In just a couple of years we’re expecting a crisis that cannot be compared to all crises we’ve been through since the demise of the Soviet Union. Even more companies are going to be forced to shut down due to this ‘brain drain’ which leads to severe challenges in executive decision-making. Intelligence levels of all financial transactors — the government, business, and science — will decrease dramatically. Idiots will pollute the government, passing laws and initiating reforms; they will uphold critical decisions sitting on executive boards of major companies and corporations that define the level of well-being of entire countries.

This is not only influenced by the educational level — hundreds of other factors contribute as well, still what’s the quickest way to go dumb? Blind indulgence of desires. Minimum effort expense. Challenge avoidance. Total delight, growing comfort levels. Couch-lounging.

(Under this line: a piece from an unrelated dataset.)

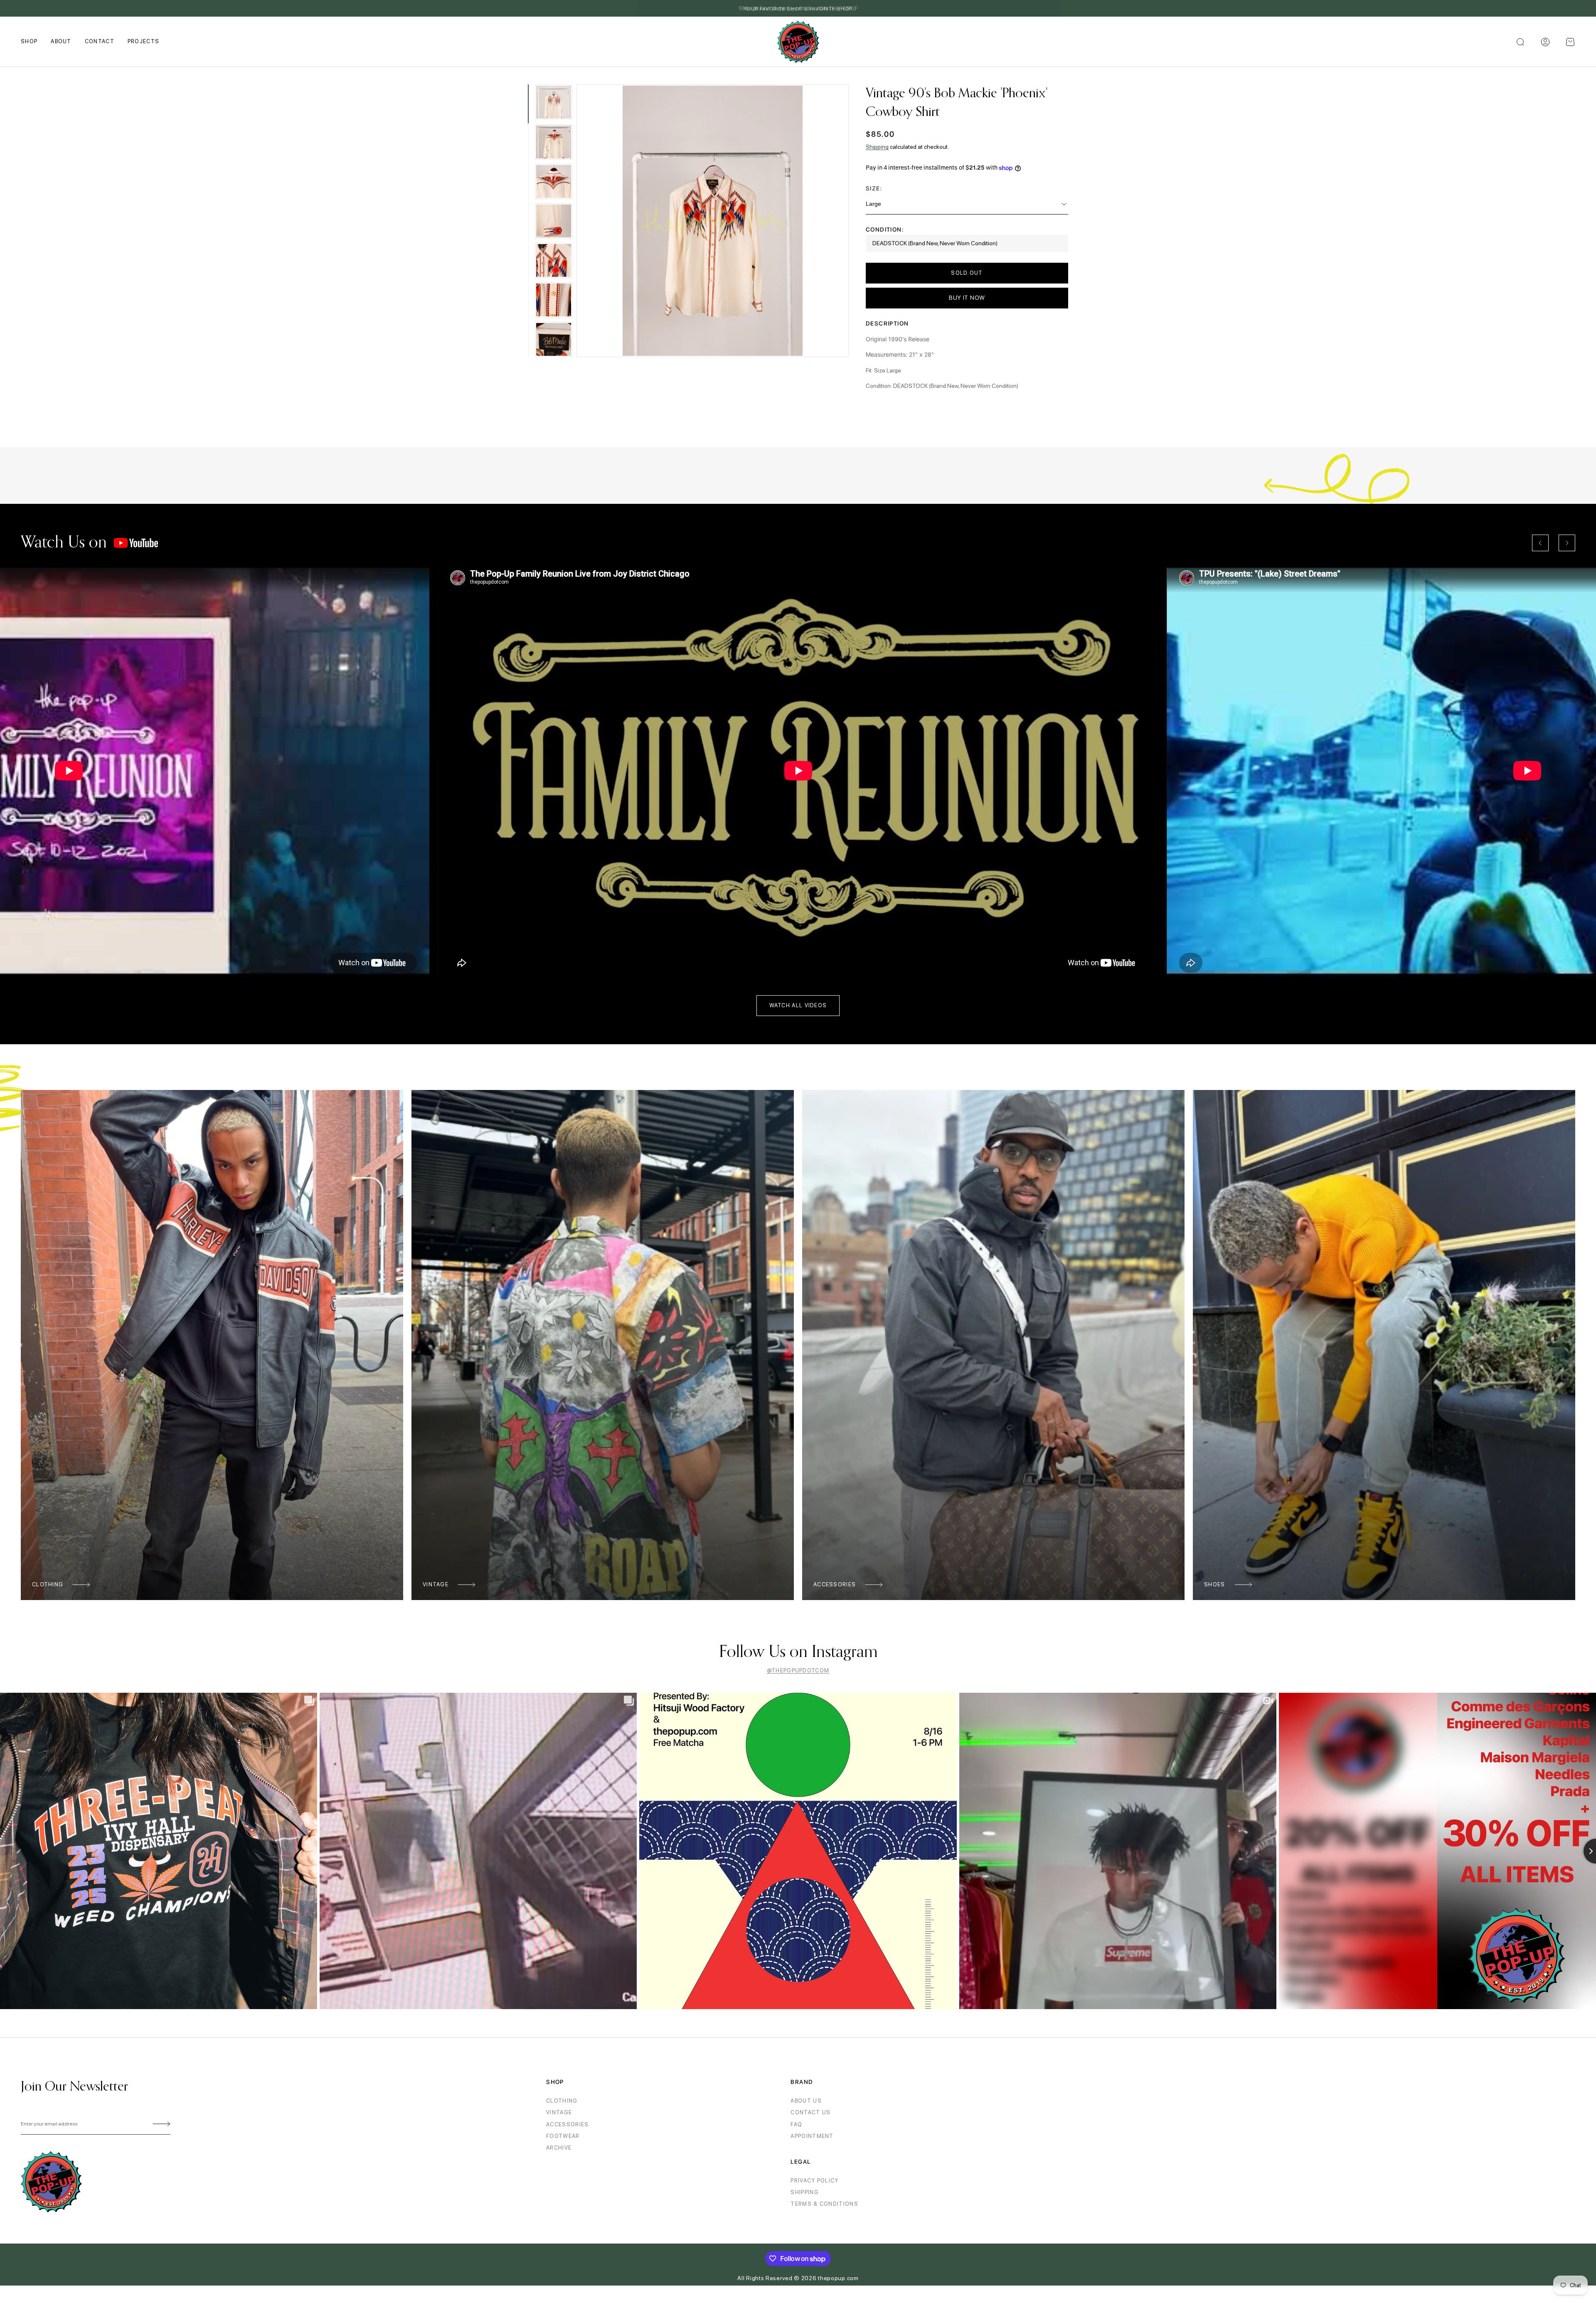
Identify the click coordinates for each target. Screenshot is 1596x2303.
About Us (806, 2101)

In the process of evolution, humans have been working to simplify life conditions. We have invented the wheel to move faster and transfer different goods, the alphabet — to easily transport and spread info, the remote control — to switch between channels from a distance. This process is going now and will continue tomorrow. It has seemingly evolved us every step of the way — from cave savages who utilized fire to fend off wild animals to geniuses able to fly to space and transfer energy wirelessly. But even this is nothing! Imagine what we will be capable of in like two hundred years at the current speed of scientific and technological advances.

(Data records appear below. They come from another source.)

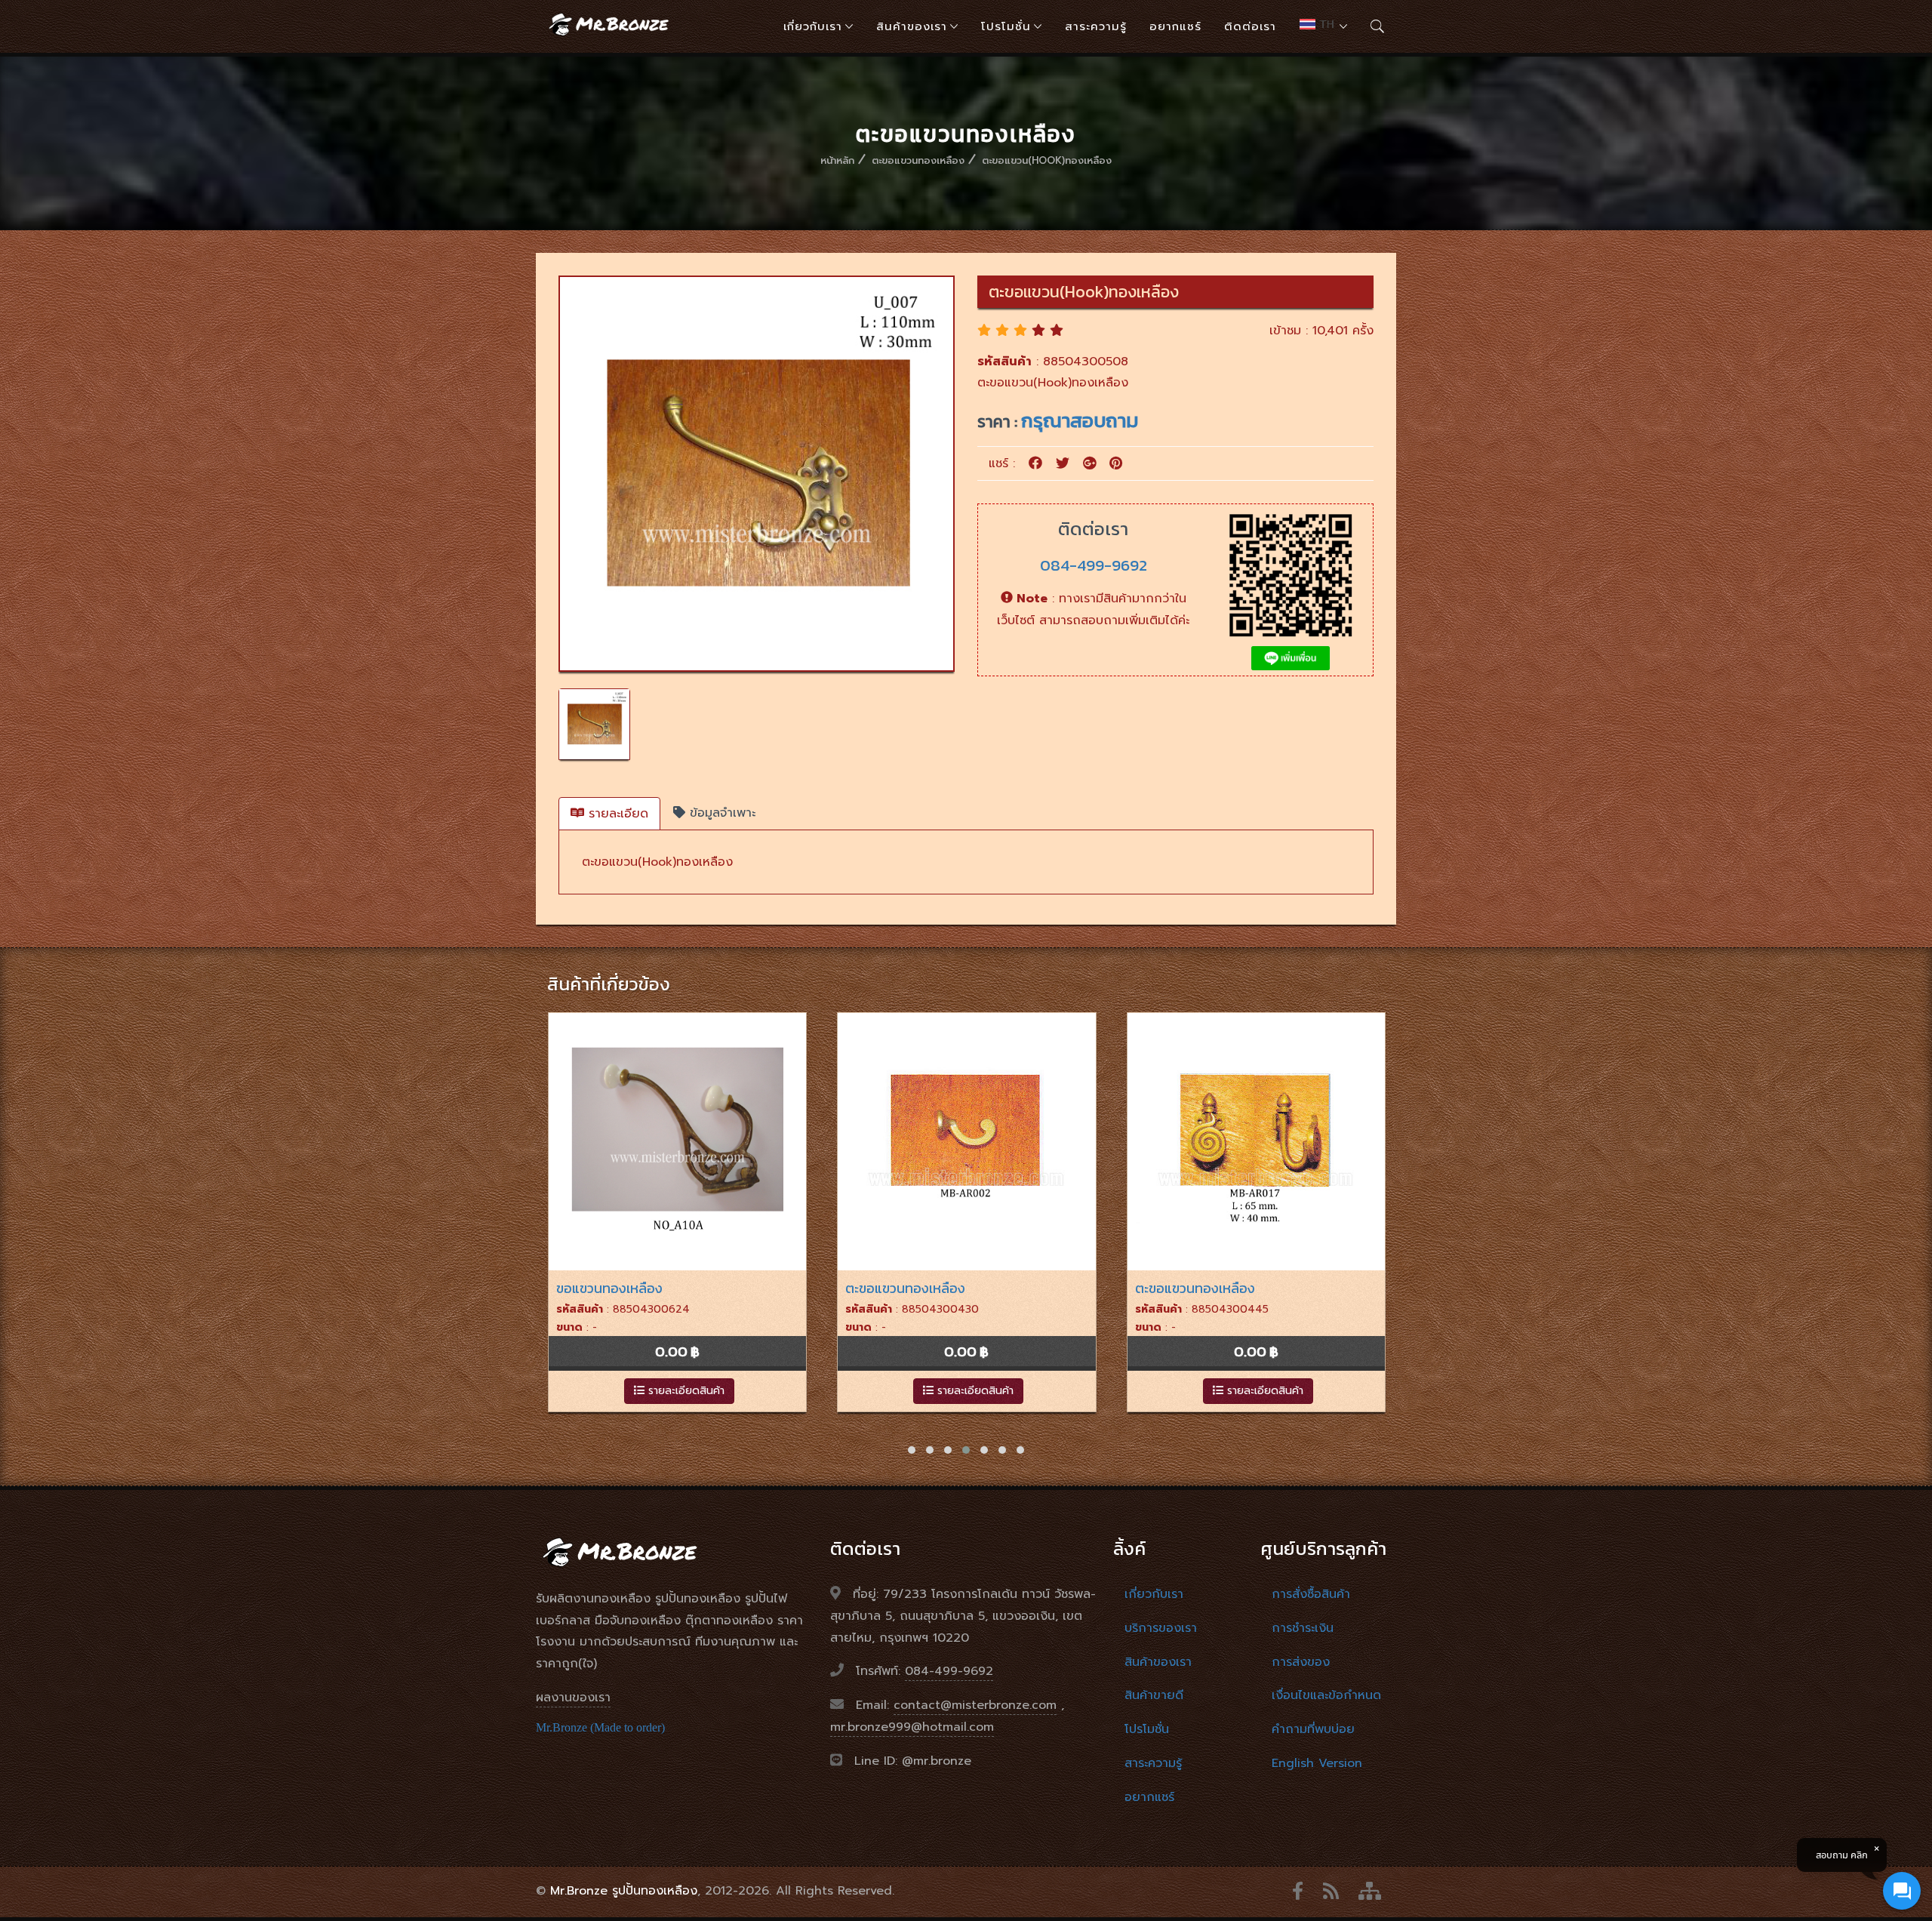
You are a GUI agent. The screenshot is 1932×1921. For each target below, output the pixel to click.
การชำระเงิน (1303, 1628)
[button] (912, 1450)
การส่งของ (1301, 1662)
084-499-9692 (1093, 565)
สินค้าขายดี (1153, 1695)
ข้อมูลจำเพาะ (720, 813)
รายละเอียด (616, 814)
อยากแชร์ (1175, 26)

On the other hand, simplification always causes side effects. We no longer have needs to fire arrows into animals or construct some tricky traps — in other words, to rack our brain in search of food. Our bodies have grown soft and lost the ability to defend; our nose, ear and reaction have degraded. We used to kill mammoths; today even lynx can easily overpower a naked man. Do you feel ready to strike back if a large wild cat attacks you in a flash trying to cut your carotid artery with its sharp fangs?

Our brain, though powerful in its knowledge resources accumulated through human history, is also degrading. Mike Judge’s forecasts seem to be coming true — our teenagers are turning into Beavises and Buttheads, and our future — into ‘Idiocracy’. Imagine the dumbest of your classmates, the slowest on all subjects, who hardly reached the passing grade, would become in a thousand years the brightest man on Earth. What kind of life would it be? What would people do? They would be pushing buttons while some mechanisms would keep them alive in a mysterious way they’d never perceive. They would stop moving and thinking because these activities are dying off, since you can now sink into virtual reality while nutrition and nutrients will be flowing into your body automatically and effortlessly.

But where’s the critical point at which simplification contributing to development reaches the ceiling and gets replaced by degeneration swallowing up the humanity? When are we going to become so dumb that we won’t be able not only to figure out the work of mechanisms invented by our ancestors, but simply how to operate them? Can this point be defined objectively? Social network invention — an ingenious breakthrough, or a deadly poison for the humanity? Henry Ford replaced a horse with a car but could he have imagined huge traffic jams and lungs of metropolitan citizens filled with lead and carcinogens?

When will the most precious possession we were granted — our mind — fall victim to our own advances? The death of another civilization on planet Earth. ‘Death from Wit’ — a new drama by Griboedov, though this time not of a personality, but of the whole modern humanity.

We’re not yet meant to comprehend this. To look at it ‘from the outside’ will take years. It will be the following generation, no the current one, that will take social network for granted since it will be there from birth, which also discourages from clear vision. We can barely recognize at which point we are now, if we’re moving forwards or backwards. Still we’re positive about what it takes to go the right direction.

Help the humanity to plot the right vector for development — move and think as often as possible. Go running and extend distances, lift heavy, pass healthy genes to your offsprings; take challenges, make discoveries. Become legends. Save our species.